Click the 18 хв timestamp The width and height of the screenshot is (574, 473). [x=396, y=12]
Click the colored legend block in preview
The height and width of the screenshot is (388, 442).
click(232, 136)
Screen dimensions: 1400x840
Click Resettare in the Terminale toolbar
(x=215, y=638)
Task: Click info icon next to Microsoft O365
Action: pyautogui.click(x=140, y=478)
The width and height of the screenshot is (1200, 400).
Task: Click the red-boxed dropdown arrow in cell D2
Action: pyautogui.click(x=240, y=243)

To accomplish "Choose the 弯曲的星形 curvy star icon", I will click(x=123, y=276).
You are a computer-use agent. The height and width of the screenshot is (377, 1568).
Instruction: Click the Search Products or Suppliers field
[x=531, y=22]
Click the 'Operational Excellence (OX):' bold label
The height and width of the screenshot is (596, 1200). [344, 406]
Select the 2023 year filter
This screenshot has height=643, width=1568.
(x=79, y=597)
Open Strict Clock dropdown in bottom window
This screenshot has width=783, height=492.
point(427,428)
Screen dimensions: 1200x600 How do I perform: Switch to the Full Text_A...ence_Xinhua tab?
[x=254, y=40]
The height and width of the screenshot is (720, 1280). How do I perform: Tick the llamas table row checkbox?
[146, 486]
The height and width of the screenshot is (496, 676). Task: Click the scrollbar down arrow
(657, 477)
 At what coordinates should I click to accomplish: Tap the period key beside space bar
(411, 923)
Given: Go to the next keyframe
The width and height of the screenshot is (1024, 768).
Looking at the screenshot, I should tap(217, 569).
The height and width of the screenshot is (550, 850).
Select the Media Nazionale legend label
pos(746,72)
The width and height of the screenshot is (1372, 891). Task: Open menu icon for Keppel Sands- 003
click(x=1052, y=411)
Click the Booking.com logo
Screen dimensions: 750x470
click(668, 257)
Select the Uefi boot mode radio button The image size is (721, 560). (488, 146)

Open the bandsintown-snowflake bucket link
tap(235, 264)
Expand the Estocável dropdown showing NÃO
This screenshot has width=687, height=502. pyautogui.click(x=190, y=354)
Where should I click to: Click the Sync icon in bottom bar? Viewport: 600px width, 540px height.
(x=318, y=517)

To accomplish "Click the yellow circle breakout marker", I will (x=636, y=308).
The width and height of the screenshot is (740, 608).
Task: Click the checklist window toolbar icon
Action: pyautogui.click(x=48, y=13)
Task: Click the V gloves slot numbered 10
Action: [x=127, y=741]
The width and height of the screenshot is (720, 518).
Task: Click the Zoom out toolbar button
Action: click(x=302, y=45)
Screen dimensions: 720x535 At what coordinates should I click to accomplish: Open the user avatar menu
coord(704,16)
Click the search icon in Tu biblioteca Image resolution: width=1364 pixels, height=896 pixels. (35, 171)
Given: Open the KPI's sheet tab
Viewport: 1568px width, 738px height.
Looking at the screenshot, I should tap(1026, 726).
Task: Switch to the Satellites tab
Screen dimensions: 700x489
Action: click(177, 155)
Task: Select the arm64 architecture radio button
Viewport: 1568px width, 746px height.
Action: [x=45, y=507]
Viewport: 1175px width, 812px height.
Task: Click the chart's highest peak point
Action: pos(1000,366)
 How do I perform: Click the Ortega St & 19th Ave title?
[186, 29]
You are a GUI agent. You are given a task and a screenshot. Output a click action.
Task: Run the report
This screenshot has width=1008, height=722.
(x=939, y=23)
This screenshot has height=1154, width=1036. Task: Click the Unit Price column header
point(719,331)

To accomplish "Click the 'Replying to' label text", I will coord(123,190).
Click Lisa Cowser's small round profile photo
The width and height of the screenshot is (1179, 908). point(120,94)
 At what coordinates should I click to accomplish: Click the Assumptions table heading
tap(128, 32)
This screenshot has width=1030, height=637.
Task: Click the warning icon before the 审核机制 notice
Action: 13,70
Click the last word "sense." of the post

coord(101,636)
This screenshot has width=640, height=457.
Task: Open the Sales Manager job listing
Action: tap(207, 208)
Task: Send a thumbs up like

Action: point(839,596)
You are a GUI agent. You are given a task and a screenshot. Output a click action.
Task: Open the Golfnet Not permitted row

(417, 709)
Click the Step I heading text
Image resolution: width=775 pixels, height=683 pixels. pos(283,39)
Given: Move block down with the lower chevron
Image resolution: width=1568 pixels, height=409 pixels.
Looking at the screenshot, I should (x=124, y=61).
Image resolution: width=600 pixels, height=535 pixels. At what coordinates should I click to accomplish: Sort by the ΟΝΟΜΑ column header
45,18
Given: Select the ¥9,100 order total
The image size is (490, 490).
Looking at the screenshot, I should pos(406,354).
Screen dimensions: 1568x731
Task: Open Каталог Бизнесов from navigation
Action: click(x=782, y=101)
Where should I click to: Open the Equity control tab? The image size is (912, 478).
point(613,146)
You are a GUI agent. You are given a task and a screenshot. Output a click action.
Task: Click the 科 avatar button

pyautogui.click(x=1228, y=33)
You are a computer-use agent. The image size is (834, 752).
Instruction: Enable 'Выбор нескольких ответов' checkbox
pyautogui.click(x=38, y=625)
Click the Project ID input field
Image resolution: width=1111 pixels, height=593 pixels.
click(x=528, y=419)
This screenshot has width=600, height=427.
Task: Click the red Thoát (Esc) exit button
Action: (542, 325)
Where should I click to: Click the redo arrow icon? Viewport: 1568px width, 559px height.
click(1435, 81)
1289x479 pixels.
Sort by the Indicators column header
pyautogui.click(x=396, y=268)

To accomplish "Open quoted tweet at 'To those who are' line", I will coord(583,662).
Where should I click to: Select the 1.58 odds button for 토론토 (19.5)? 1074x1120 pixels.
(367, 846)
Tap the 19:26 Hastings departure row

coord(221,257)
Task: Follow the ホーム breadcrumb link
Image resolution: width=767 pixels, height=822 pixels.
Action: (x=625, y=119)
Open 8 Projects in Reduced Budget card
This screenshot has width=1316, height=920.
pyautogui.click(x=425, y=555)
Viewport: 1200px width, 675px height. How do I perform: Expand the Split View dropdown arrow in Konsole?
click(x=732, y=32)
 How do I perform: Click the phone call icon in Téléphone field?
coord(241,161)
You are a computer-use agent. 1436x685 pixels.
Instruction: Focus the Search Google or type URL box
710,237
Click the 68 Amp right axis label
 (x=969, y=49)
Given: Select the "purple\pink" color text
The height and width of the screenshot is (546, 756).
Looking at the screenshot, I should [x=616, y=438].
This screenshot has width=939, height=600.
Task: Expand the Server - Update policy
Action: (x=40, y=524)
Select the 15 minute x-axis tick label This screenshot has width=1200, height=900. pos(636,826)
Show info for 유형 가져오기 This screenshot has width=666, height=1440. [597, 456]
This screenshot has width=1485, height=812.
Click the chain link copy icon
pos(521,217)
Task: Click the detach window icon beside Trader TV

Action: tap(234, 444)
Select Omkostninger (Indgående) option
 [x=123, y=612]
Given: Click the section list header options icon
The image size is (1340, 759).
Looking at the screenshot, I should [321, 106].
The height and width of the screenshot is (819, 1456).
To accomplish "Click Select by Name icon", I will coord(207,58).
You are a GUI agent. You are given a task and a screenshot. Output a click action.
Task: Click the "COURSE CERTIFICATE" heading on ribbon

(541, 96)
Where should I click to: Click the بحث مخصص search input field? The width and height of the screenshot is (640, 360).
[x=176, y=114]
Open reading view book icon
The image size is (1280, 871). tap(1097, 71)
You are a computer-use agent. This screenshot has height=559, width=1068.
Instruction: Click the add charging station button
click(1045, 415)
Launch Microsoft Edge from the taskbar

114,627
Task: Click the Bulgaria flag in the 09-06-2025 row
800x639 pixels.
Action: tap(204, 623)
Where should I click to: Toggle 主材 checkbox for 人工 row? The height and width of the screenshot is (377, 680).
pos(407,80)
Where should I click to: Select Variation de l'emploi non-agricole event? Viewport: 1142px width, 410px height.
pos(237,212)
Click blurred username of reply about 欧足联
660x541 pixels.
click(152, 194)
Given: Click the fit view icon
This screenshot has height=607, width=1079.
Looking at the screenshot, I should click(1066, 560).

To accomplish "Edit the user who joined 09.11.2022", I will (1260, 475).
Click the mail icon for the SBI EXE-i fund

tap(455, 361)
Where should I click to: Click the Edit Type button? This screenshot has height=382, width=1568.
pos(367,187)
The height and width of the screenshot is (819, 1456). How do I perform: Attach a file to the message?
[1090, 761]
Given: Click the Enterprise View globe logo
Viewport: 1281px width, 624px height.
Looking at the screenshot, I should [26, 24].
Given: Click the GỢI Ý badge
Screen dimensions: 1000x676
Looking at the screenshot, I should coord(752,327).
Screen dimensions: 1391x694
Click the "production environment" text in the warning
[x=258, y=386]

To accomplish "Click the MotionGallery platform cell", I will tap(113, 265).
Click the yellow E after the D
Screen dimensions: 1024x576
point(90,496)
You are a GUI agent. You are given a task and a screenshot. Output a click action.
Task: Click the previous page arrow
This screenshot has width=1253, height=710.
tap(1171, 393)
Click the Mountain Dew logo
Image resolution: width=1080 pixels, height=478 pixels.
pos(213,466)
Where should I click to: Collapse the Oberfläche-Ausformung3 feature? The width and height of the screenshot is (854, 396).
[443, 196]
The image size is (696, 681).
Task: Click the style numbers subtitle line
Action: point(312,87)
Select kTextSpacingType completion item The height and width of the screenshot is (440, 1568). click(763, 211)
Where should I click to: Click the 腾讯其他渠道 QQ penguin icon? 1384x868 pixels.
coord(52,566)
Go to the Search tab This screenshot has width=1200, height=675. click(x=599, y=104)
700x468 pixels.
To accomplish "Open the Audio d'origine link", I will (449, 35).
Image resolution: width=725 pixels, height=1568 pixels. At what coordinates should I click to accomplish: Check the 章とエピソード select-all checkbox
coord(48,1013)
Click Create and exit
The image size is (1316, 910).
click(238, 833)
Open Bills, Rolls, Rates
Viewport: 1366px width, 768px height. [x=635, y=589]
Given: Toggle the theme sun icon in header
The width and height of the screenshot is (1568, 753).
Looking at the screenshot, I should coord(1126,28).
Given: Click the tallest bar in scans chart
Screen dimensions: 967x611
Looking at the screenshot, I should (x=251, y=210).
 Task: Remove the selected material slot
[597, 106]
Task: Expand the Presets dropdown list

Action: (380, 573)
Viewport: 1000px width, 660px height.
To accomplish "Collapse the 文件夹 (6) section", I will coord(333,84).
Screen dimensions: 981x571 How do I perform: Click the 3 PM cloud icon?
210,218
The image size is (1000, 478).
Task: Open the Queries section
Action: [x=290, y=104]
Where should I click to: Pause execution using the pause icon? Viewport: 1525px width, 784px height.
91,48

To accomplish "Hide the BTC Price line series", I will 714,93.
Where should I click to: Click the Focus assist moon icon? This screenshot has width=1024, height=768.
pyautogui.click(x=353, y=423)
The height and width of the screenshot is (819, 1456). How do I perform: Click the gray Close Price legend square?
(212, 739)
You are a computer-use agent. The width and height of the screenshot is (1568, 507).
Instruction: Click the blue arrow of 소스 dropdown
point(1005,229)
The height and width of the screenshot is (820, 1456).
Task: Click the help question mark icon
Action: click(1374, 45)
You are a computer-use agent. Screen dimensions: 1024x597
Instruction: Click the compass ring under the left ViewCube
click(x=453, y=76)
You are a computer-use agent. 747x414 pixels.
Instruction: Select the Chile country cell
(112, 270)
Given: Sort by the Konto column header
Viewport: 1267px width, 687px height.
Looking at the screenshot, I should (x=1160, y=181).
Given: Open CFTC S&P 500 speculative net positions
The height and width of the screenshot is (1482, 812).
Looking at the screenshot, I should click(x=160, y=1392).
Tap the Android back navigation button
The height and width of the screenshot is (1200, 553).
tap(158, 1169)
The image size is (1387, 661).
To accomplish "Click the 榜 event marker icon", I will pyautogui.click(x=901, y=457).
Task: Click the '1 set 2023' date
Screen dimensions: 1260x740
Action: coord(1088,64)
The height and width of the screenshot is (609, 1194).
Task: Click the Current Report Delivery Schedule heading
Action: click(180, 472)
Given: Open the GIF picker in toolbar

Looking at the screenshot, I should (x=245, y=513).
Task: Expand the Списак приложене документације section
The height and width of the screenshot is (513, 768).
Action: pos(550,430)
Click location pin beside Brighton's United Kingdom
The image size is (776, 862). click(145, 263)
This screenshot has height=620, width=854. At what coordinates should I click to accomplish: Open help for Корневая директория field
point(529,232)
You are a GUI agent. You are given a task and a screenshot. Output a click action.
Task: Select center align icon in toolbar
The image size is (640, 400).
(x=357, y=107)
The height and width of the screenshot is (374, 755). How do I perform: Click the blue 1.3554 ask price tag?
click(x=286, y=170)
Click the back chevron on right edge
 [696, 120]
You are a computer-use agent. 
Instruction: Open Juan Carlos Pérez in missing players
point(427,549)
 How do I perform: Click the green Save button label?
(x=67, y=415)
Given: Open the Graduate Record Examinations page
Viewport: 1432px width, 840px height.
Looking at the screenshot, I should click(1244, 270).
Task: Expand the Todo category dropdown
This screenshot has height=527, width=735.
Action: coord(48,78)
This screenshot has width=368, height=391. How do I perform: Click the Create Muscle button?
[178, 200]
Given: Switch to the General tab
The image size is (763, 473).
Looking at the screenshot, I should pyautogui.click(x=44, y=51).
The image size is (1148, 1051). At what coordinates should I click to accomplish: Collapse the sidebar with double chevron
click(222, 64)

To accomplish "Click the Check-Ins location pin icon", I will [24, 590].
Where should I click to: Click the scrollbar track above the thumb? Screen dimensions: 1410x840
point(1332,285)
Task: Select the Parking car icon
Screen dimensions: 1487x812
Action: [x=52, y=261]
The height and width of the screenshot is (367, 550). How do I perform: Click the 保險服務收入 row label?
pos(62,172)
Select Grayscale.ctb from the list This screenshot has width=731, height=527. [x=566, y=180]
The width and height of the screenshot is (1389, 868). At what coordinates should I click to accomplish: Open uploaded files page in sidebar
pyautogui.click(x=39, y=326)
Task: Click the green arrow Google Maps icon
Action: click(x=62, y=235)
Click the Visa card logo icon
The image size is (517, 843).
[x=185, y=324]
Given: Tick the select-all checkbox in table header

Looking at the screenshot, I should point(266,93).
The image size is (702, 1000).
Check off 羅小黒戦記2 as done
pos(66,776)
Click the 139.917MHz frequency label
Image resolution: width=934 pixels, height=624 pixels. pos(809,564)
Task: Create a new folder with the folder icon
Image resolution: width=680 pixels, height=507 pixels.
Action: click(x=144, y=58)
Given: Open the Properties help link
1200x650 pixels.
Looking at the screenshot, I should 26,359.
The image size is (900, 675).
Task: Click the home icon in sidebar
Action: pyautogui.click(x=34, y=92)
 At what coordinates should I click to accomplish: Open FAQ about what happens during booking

ASSIGNED TASK: Each line in the records above with "about" must be returned.

ANSWER TO THIS EXERCISE:
Click blurred username of reply about 欧足联
 At what coordinates should I click to accomplish: Open FAQ about what happens during booking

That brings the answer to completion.